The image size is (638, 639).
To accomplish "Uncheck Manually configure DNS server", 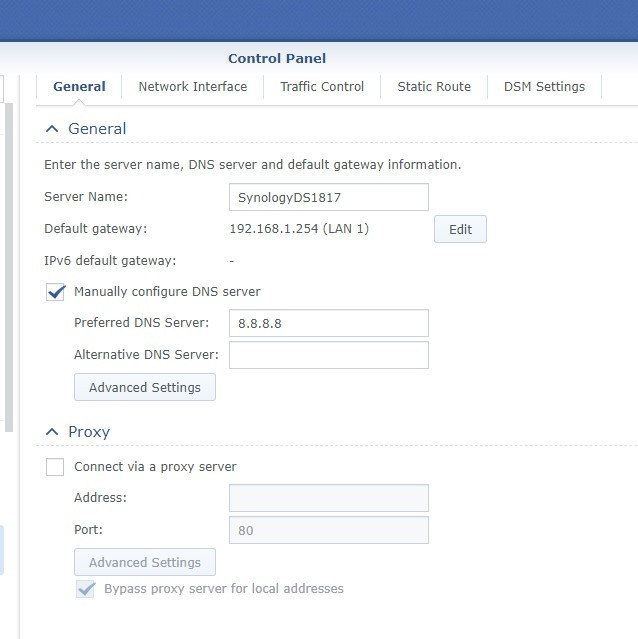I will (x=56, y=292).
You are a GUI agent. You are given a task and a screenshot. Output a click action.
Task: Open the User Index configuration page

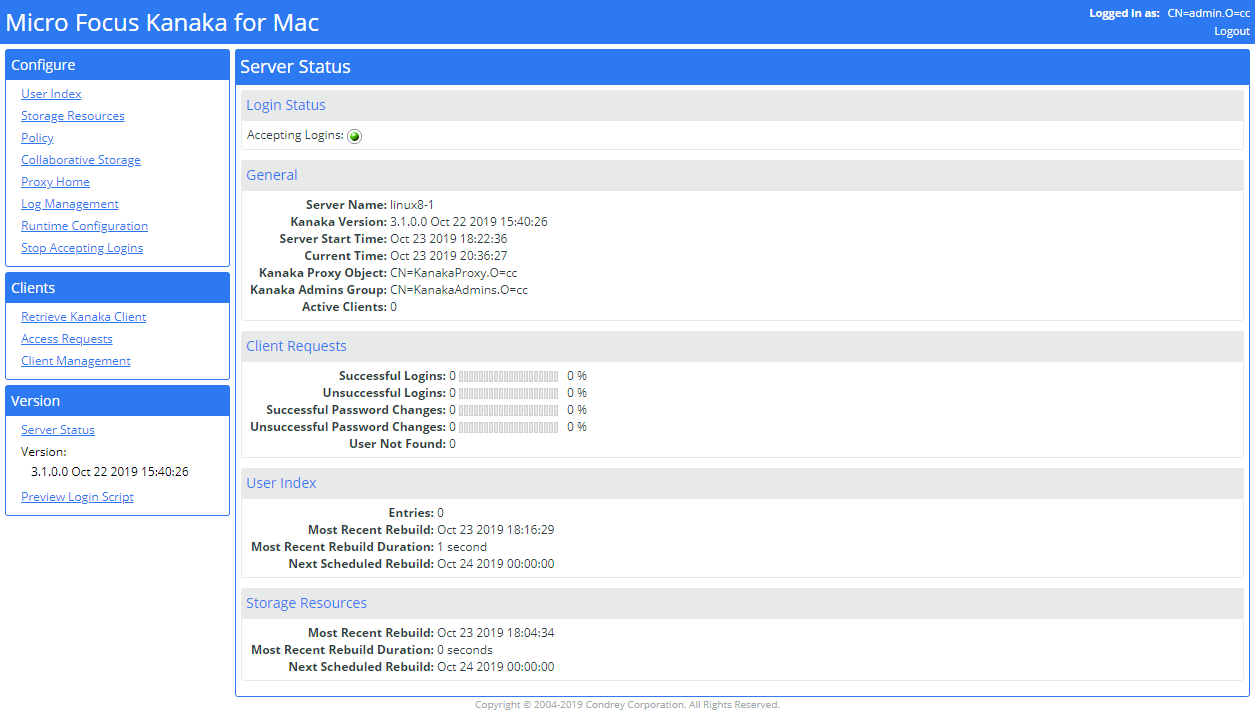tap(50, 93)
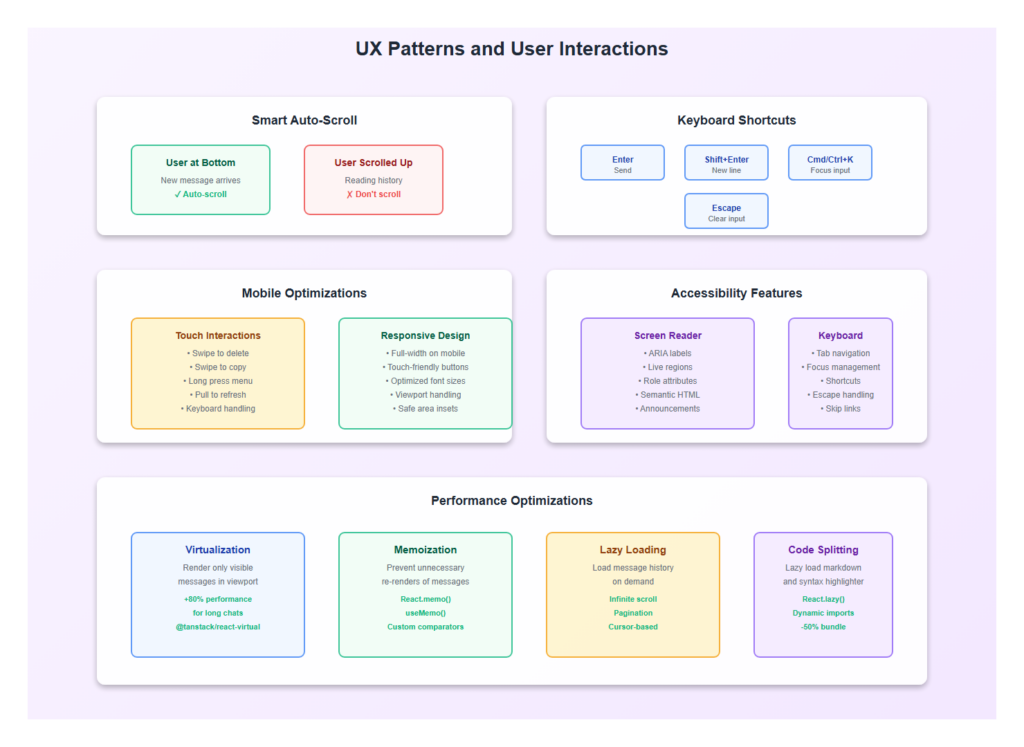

* * * * * * * * *

Can you copy the items word for word, from the line containing "You are a GUI" through the end of the items, leaving the pictures out?

You are a GUI agent. You are given a task and a screenshot. Output a click action.
Task: Open the User Index configuration page

tap(50, 93)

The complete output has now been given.